Task details
Count the lines in the records below that contain the word "height". Reply with that number only.

+===+

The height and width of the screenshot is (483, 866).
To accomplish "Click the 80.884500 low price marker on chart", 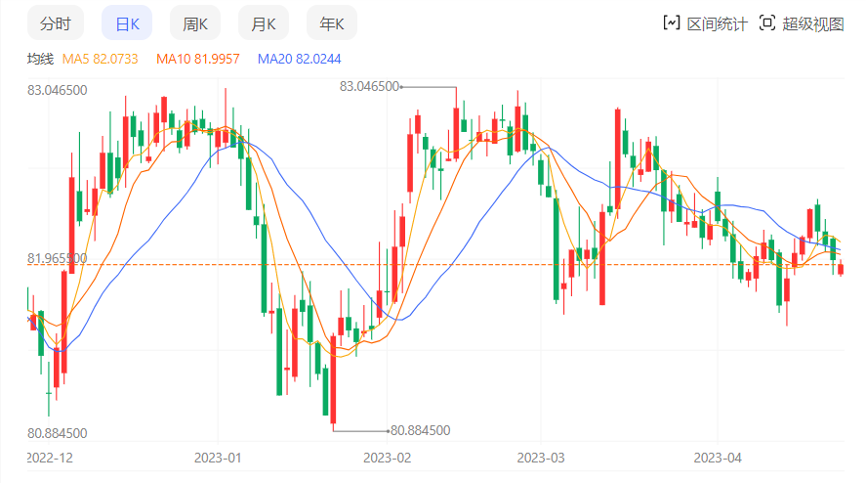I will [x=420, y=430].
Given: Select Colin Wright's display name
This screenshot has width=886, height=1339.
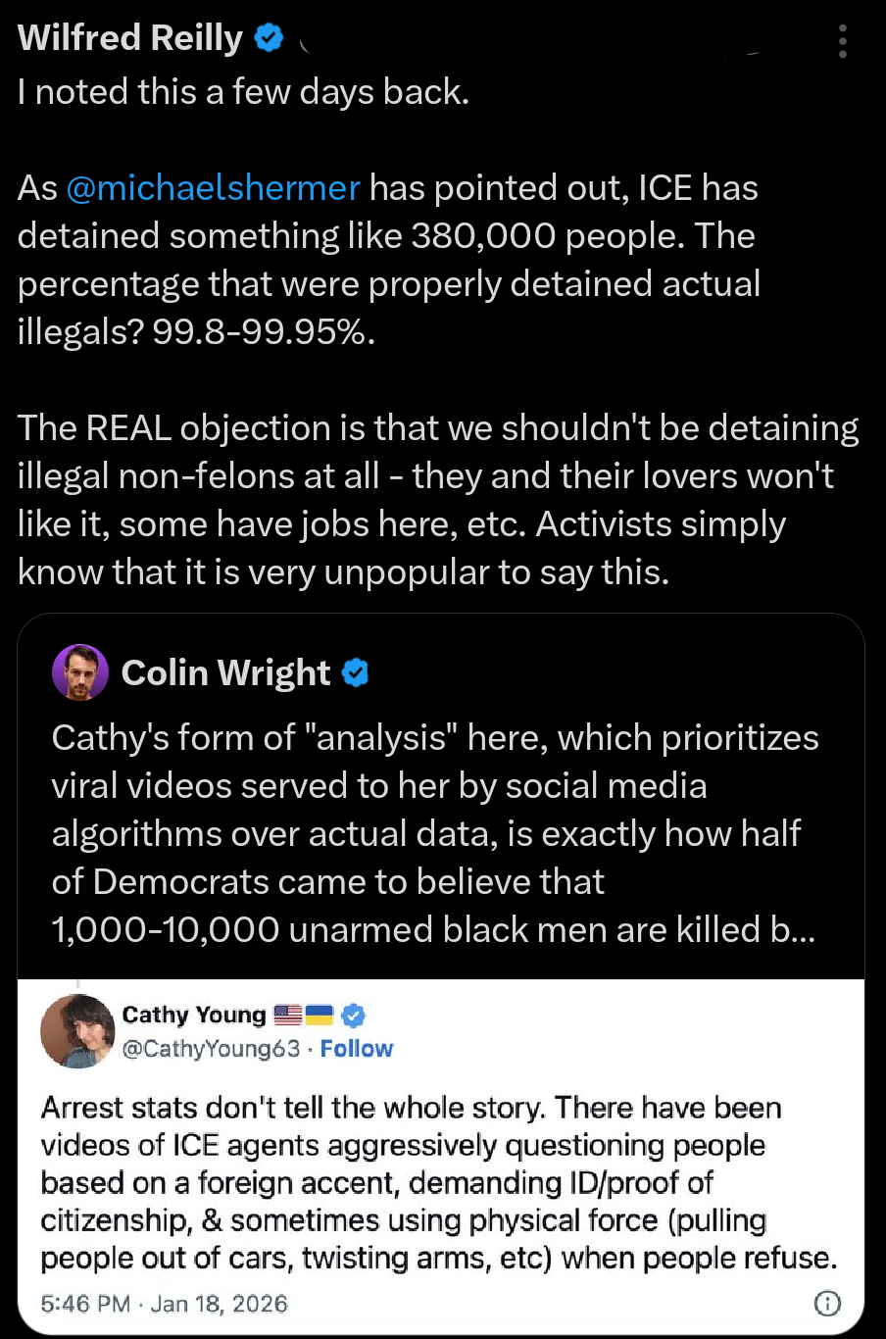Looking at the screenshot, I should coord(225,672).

+===+

Output
2